2 min read

`pyssg.plugins.content_meta`

Content-meta plugin: TOC/outline, word count, reading time, excerpt.

Runs in the parse phase at stage 300, i.e. after the markdown plugin (stage 200) has populated node.ast with the heading tree (Python-Markdown toc_tokens), node.meta["content_html"] and node.meta["title"]. This plugin only reads those derived facts plus the raw body and writes four new node.meta keys; it owns no graph algorithm or cache state (plugins declare facts, the engine owns invalidation).

Every computation here is pure: it depends solely on the declared inputs, never on a clock or randomness, so two builds of the same input are byte-identical.

This module is pure standard library; the markdown engine lives in the markdown plugin, never in pyssg.core.

`slugify(text: str) -> str`

Return a GitHub-style slug for a heading.

Rules, applied in order:

NFC-normalise so visually identical strings slug identically (determinism).
Lowercase and strip surrounding whitespace.
Replace each run of whitespace with a single hyphen.
Remove every character that is not a Unicode word char or a hyphen. Unicode letters are kept (no ASCII folding), so a Vietnamese heading such as "Giới thiệu" yields a readable "giới-thiệu".
Collapse runs of hyphens and trim leading/trailing hyphens.

Empty or whitespace-only input returns "".

`outline(toc_tokens: object) -> list[dict[str, object]]`

Flatten Python-Markdown toc_tokens into a flat TOC in document order.

toc_tokens is the nested heading tree the toc extension records on the parser -- each node a {"level", "id", "name", "children"} dict -- which the markdown plugin copies onto node.ast. Each returned entry is {"level": int, "text": str, "slug": str} where slug is the heading's id (so in-page anchors always resolve and text carries no markup). The list stays flat (one entry per heading), walked depth-first; nesting is a presentation concern left to the consumer. Input that is not the expected shape yields an empty list.

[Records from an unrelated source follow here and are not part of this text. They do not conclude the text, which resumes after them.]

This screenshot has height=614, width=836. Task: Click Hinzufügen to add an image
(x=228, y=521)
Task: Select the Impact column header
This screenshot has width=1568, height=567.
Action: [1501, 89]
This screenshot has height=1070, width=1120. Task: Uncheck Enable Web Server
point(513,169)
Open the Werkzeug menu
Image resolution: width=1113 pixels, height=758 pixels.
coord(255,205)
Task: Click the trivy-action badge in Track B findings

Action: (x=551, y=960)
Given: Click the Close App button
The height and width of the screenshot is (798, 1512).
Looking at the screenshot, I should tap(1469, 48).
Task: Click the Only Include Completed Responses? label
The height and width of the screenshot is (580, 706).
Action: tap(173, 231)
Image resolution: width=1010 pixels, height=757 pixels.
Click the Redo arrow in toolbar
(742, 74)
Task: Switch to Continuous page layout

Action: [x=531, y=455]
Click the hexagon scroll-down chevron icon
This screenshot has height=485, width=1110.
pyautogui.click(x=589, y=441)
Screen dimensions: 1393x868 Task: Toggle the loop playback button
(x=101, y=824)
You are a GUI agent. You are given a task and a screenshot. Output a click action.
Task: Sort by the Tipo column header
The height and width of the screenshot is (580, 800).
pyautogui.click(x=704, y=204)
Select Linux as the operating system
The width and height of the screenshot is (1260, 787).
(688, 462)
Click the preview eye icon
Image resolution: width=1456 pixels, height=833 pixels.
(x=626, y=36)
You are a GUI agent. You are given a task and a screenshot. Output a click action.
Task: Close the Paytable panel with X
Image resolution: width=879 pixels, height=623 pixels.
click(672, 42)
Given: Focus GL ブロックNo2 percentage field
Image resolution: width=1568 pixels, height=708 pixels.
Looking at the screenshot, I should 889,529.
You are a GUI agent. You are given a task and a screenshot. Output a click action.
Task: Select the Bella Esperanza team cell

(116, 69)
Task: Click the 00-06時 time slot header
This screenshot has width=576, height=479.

`reading_time(word_count: int) -> int`

Estimated reading time in whole minutes, at least 1.

max(1, round(word_count / WORDS_PER_MINUTE)) so even a near-empty document reports one minute rather than zero.

`first_paragraph_excerpt(plain_text: str, limit: int = _EXCERPT_LIMIT) -> str`

Derive a plain-text excerpt from the first paragraph.

Takes everything up to the first blank line (the first paragraph), collapses all internal whitespace to single spaces, and truncates to limit characters on a word boundary, appending an ellipsis when content was cut. Returns "" for empty input.

`class ContentMetaPlugin`

Derives TOC, word count, reading time and excerpt from parsed Markdown.

`ContentMetaPlugin.apply(self, builder: Builder) -> None`

`content_meta() -> ContentMetaPlugin`

Factory used in pyssg.config.py.